START Information supplied
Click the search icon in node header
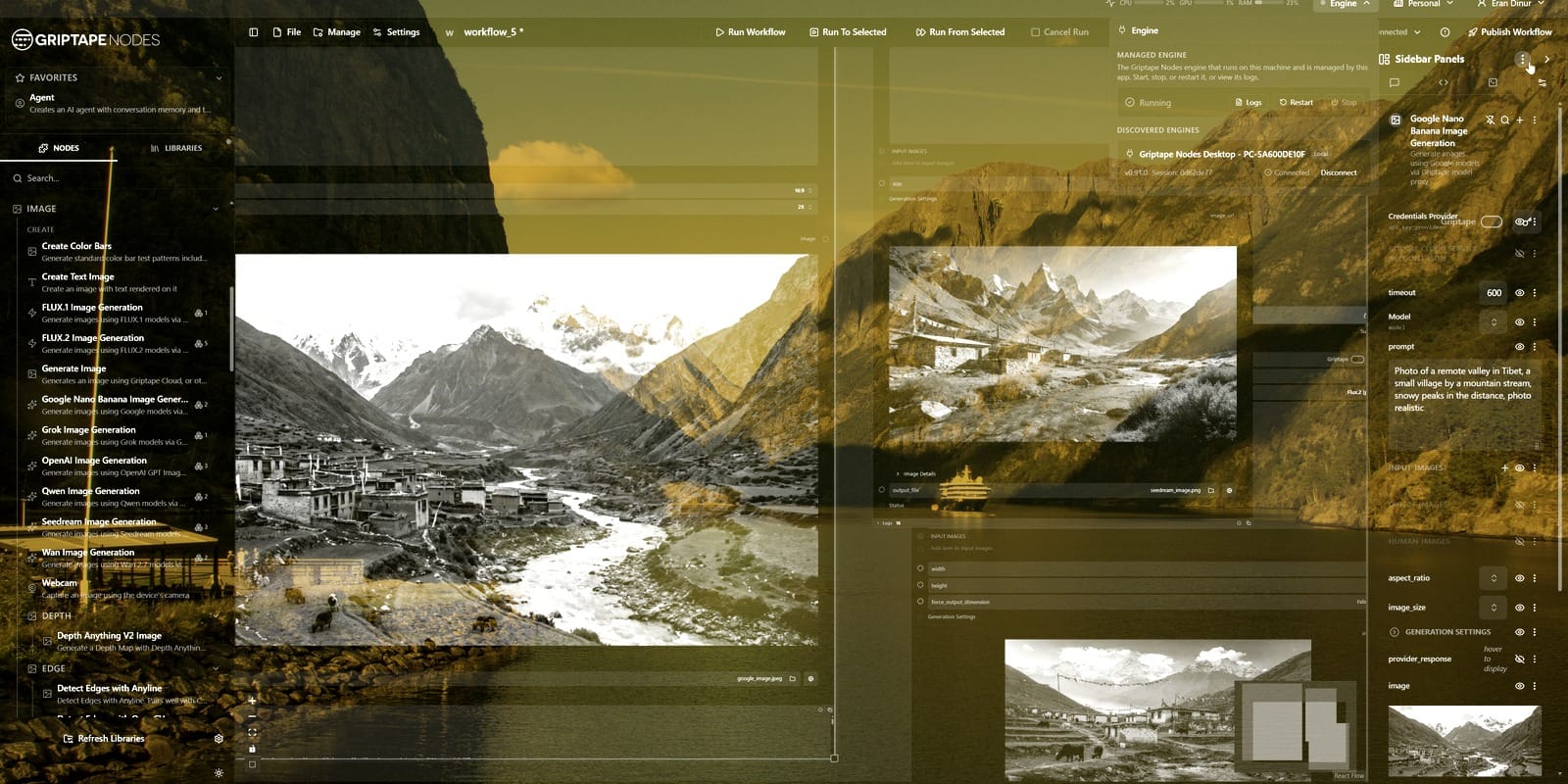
END Information supplied
START Information supplied
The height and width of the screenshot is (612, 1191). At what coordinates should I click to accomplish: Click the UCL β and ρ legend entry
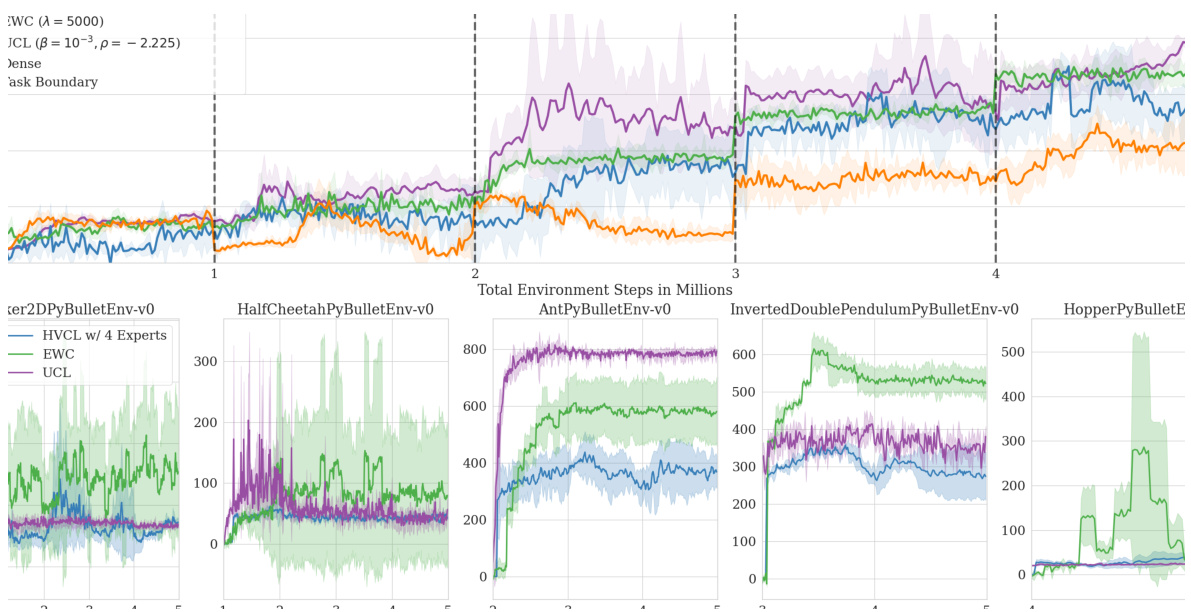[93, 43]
END Information supplied
START Information supplied
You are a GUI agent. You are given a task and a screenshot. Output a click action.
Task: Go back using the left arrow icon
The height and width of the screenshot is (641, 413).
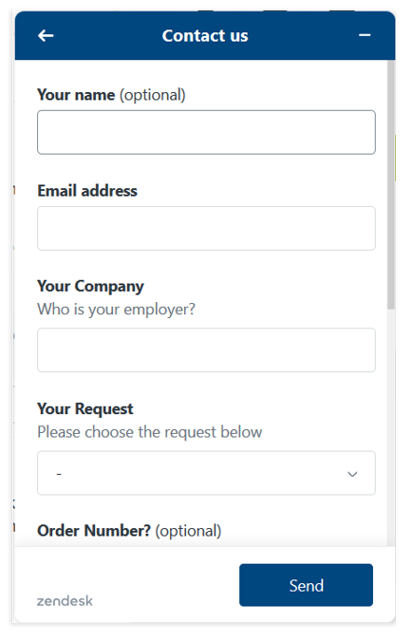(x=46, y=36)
END Information supplied
■ Required work ■
Which lines above hold the string "icon"? Show each of them.

■ Task output ■
Click the search icon in node header
Task: Go back using the left arrow icon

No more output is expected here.